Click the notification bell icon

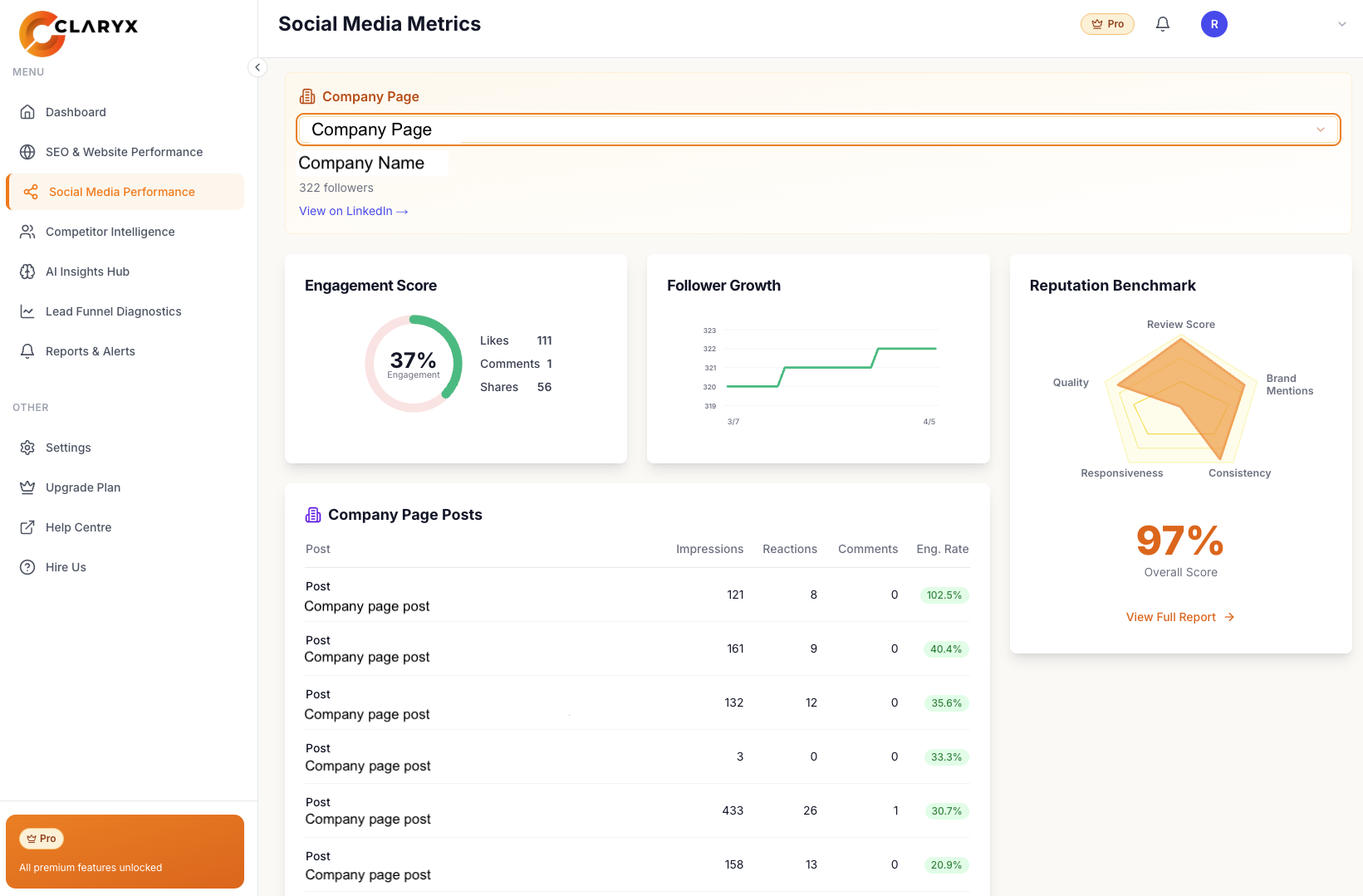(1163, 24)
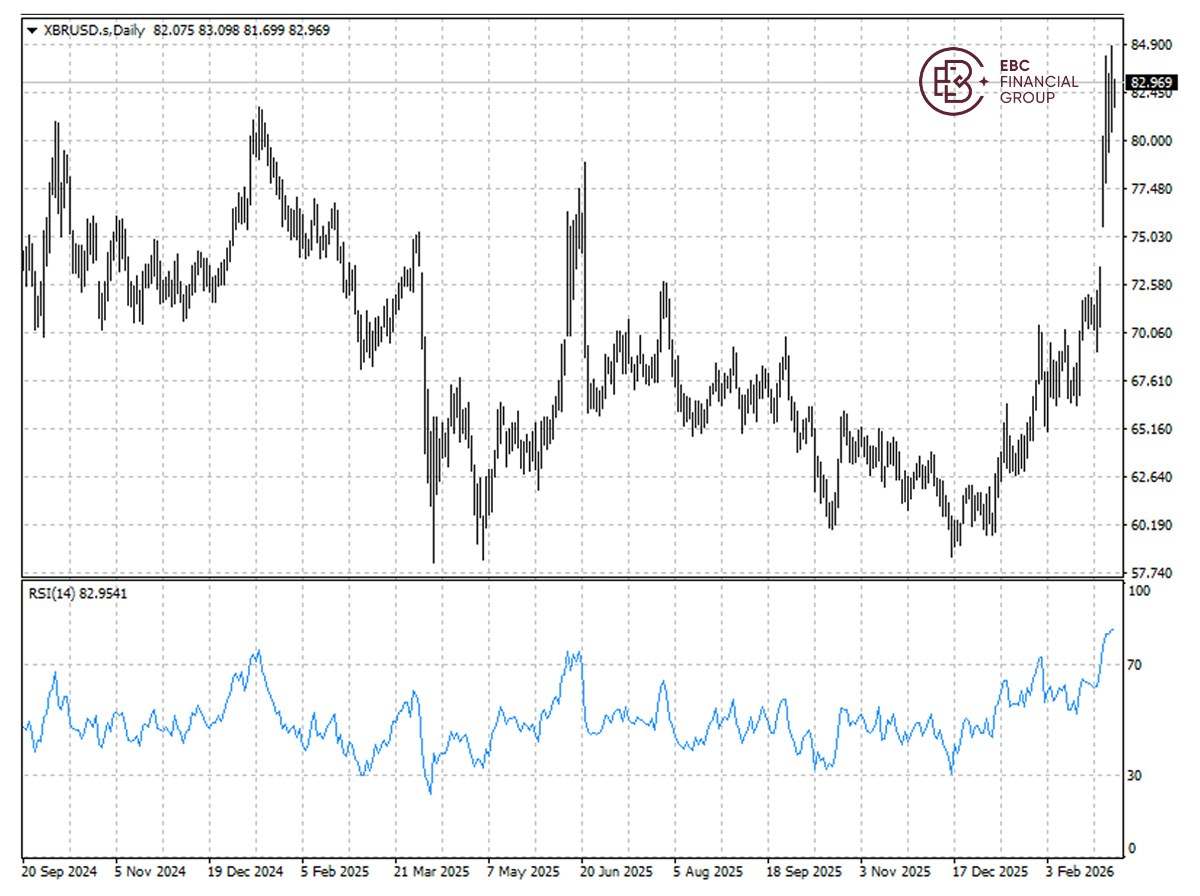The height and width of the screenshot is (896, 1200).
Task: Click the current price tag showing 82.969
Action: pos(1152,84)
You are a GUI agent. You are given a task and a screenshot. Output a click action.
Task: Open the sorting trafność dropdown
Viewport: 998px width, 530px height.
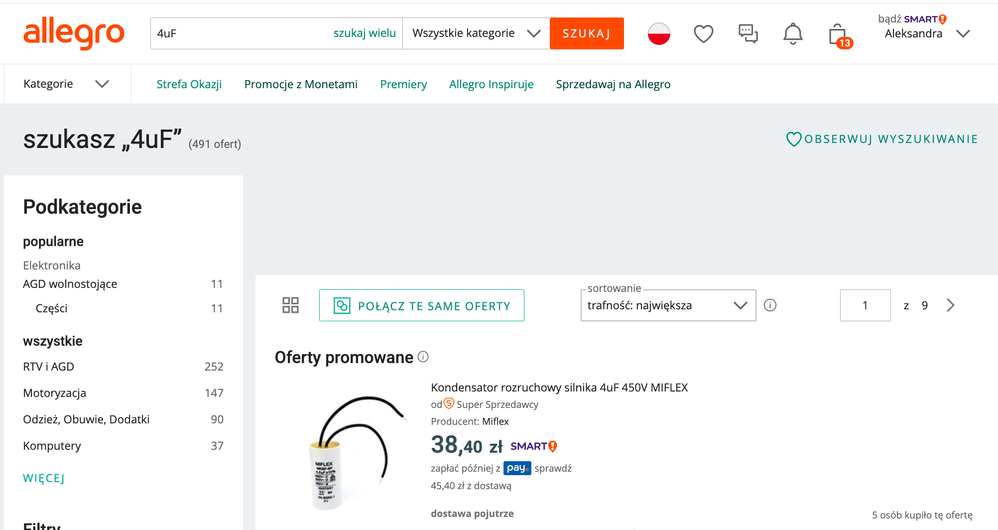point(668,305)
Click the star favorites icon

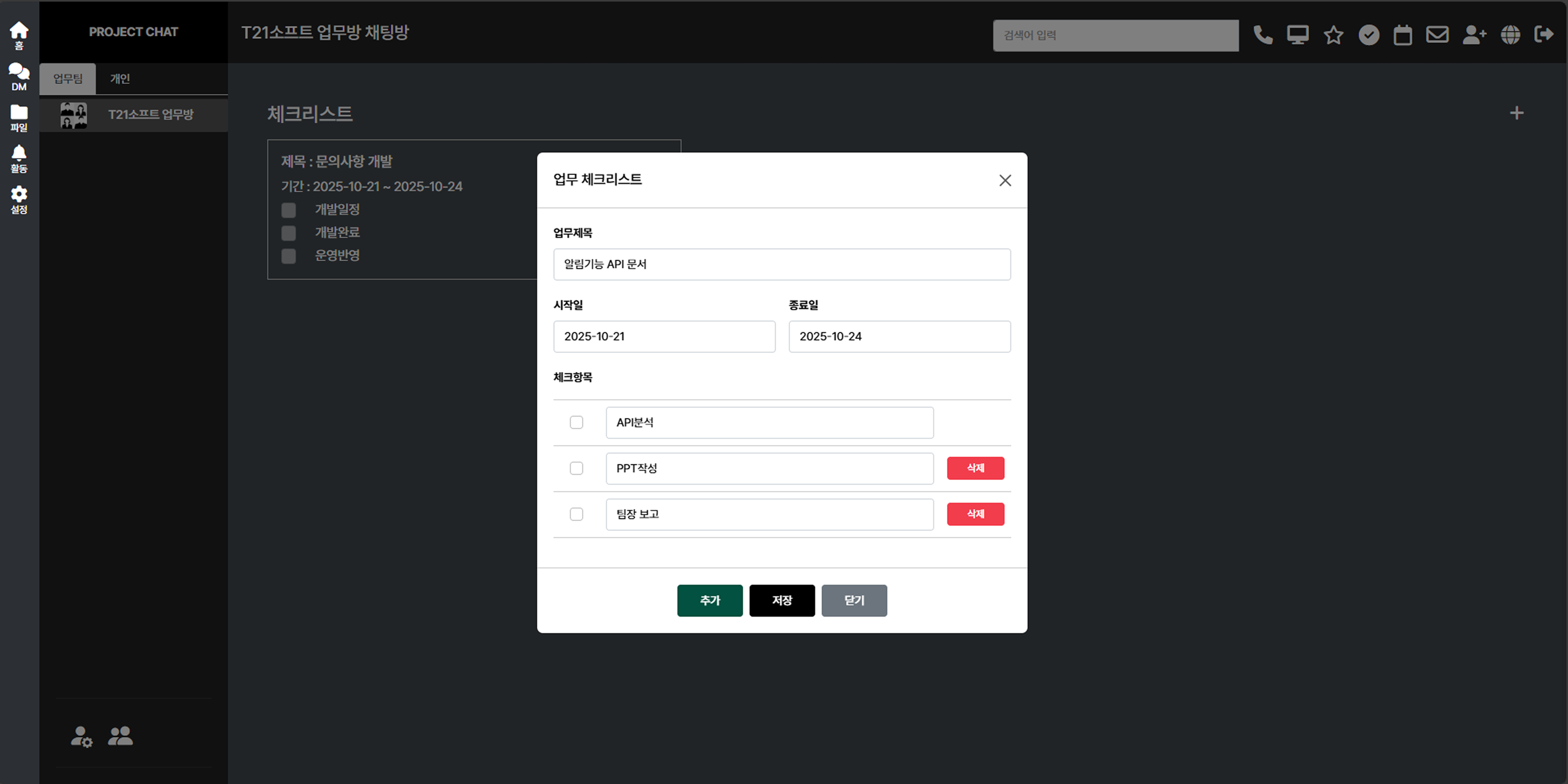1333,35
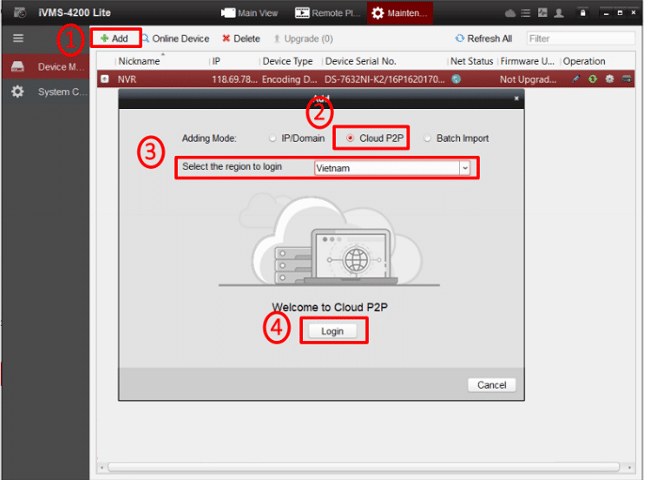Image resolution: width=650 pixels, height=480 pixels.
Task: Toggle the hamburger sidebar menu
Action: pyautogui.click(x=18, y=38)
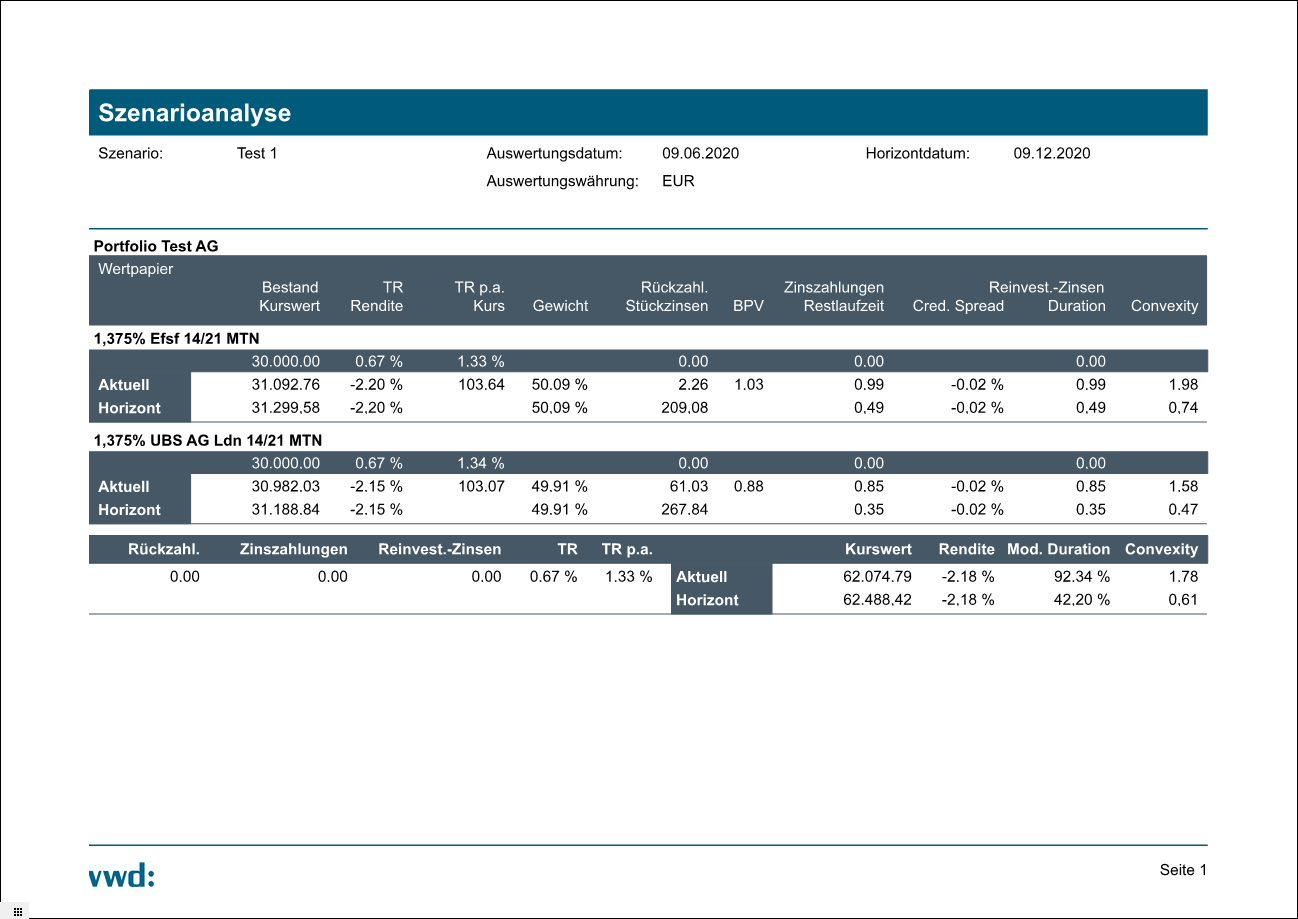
---+---
Return the stretch of the material from its first line through the line containing "point(668,305)", both ends included, word for word and without the pictures.

● PROBLEM SOLUTION
Click the notification bell icon

(1163, 24)
The height and width of the screenshot is (896, 1200).
Task: Click the current price tag showing 82.969
Action: pos(1152,84)
You are a GUI agent. You are given a task and a screenshot. Output a click action.
Task: Open the sorting trafność dropdown
Viewport: 998px width, 530px height.
point(668,305)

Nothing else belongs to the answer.